------ ROWS
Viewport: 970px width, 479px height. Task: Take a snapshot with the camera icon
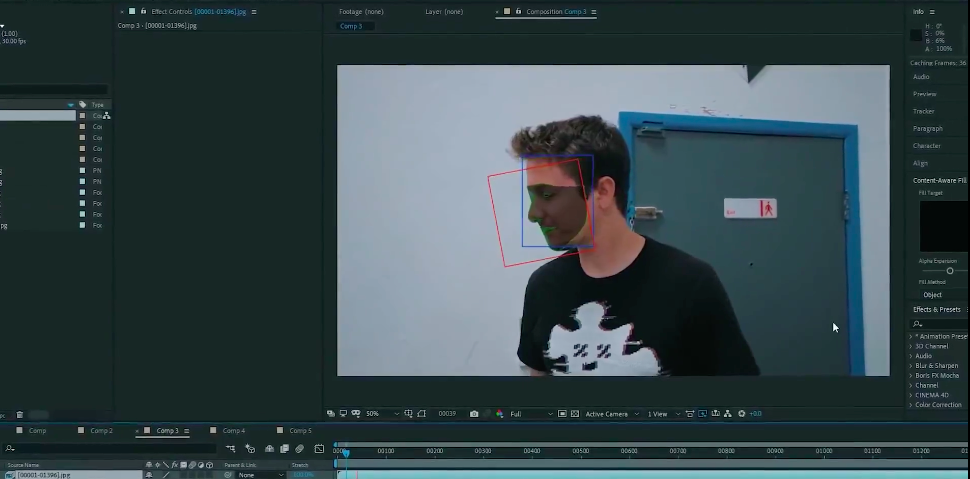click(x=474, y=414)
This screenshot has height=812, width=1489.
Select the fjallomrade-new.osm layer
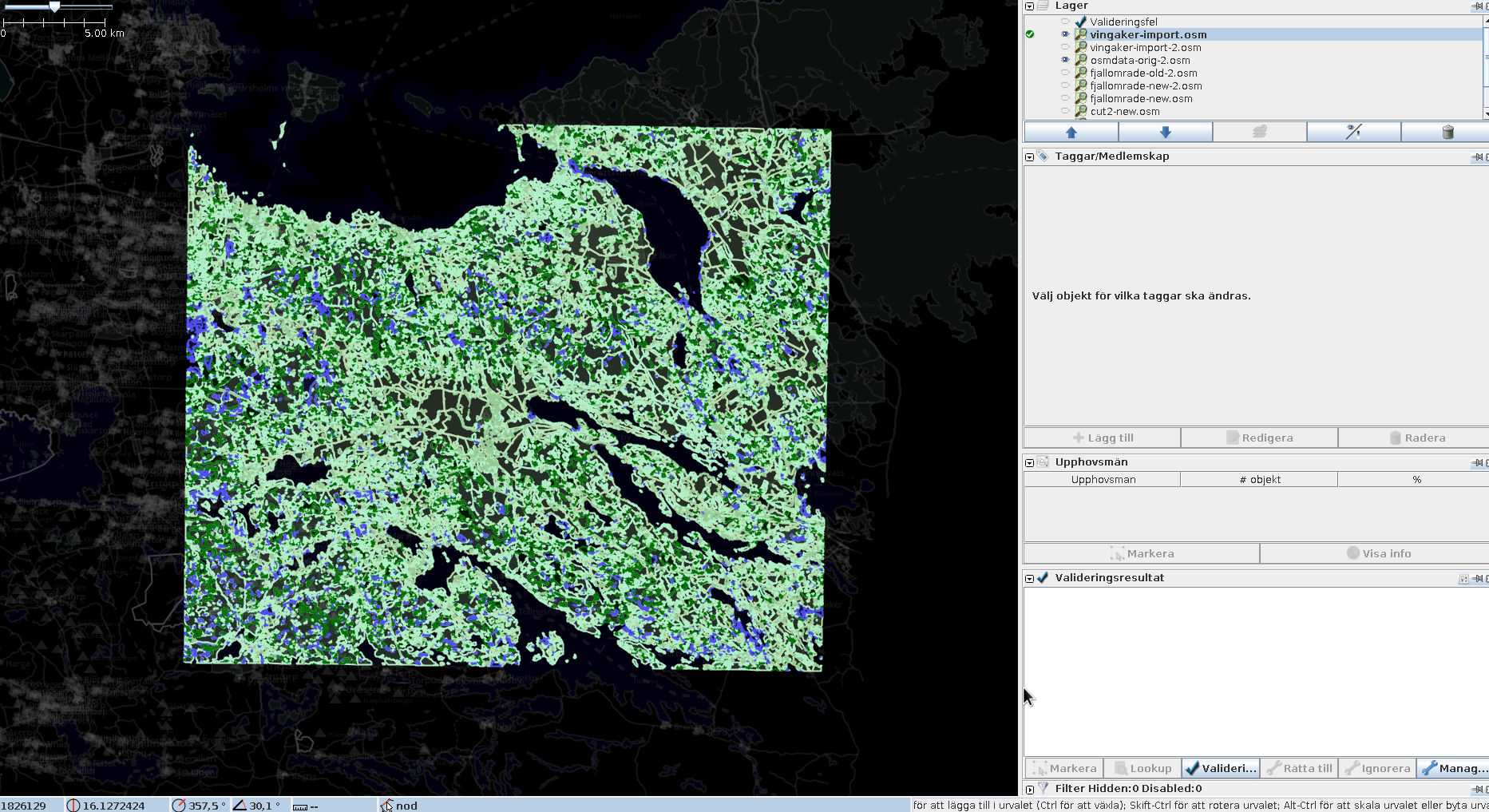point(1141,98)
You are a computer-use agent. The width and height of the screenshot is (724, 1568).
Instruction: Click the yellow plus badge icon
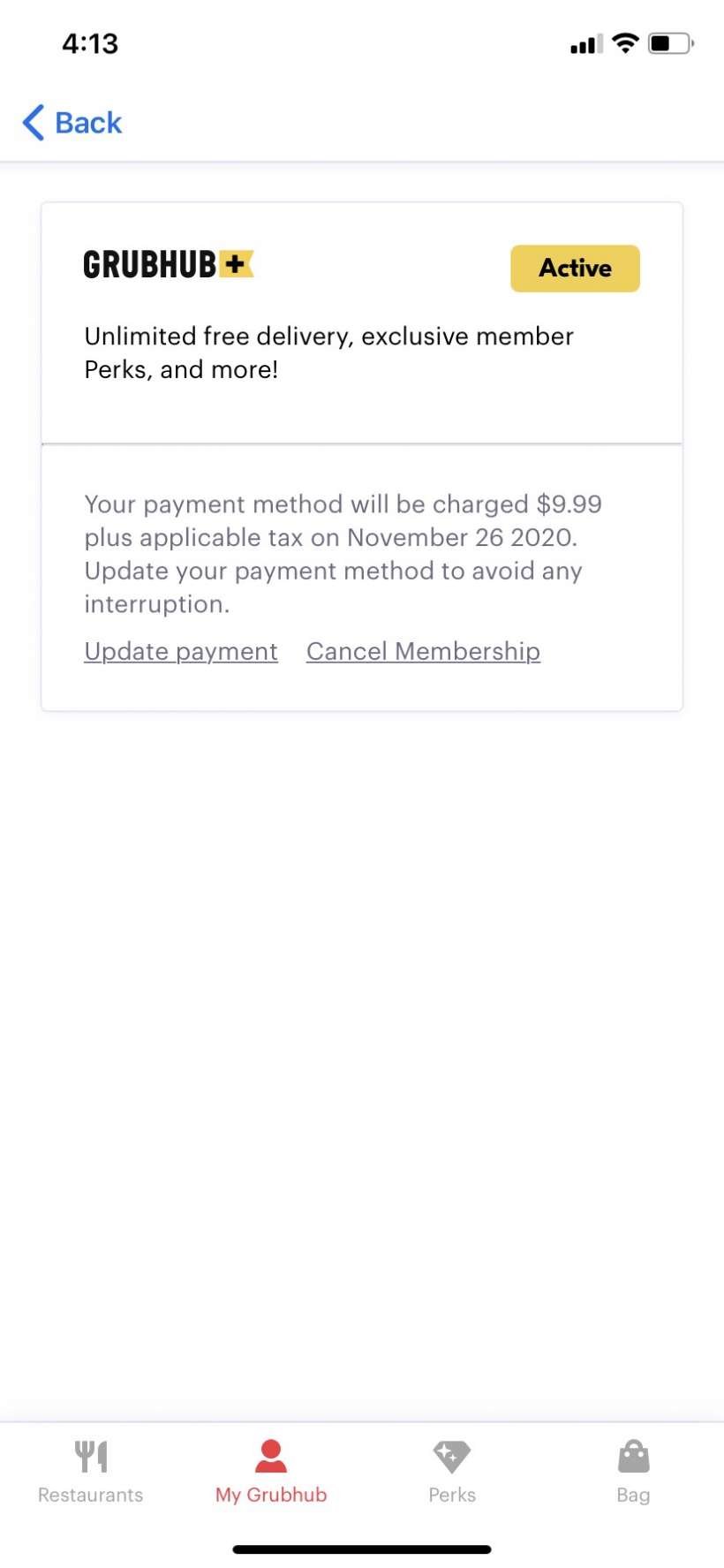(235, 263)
------------
------ ROWS
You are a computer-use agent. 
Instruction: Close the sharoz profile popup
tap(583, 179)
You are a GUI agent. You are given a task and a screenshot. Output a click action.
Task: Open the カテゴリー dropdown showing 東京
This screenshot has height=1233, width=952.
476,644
------------
------ ROWS
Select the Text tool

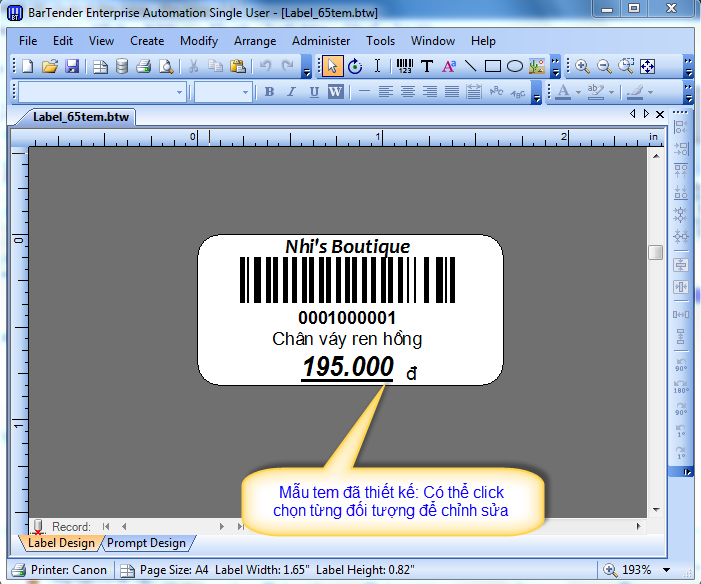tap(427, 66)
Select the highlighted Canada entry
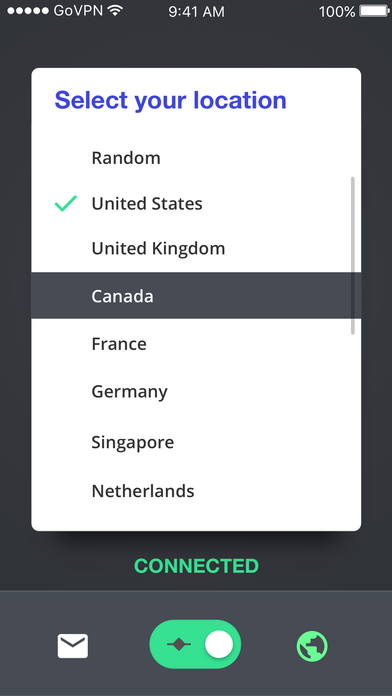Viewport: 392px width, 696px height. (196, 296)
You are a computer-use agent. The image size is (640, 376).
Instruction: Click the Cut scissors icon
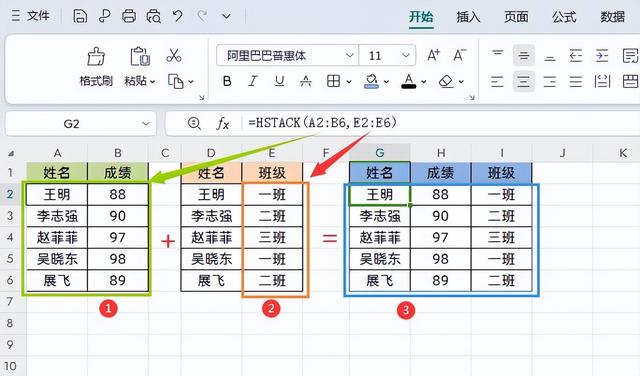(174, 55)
------------
EXERCISE INSTRUCTIONS: How many lines in the records contain the string "screenshot"? Case counts; reply with the number alone.

EXERCISE SOLUTION: 4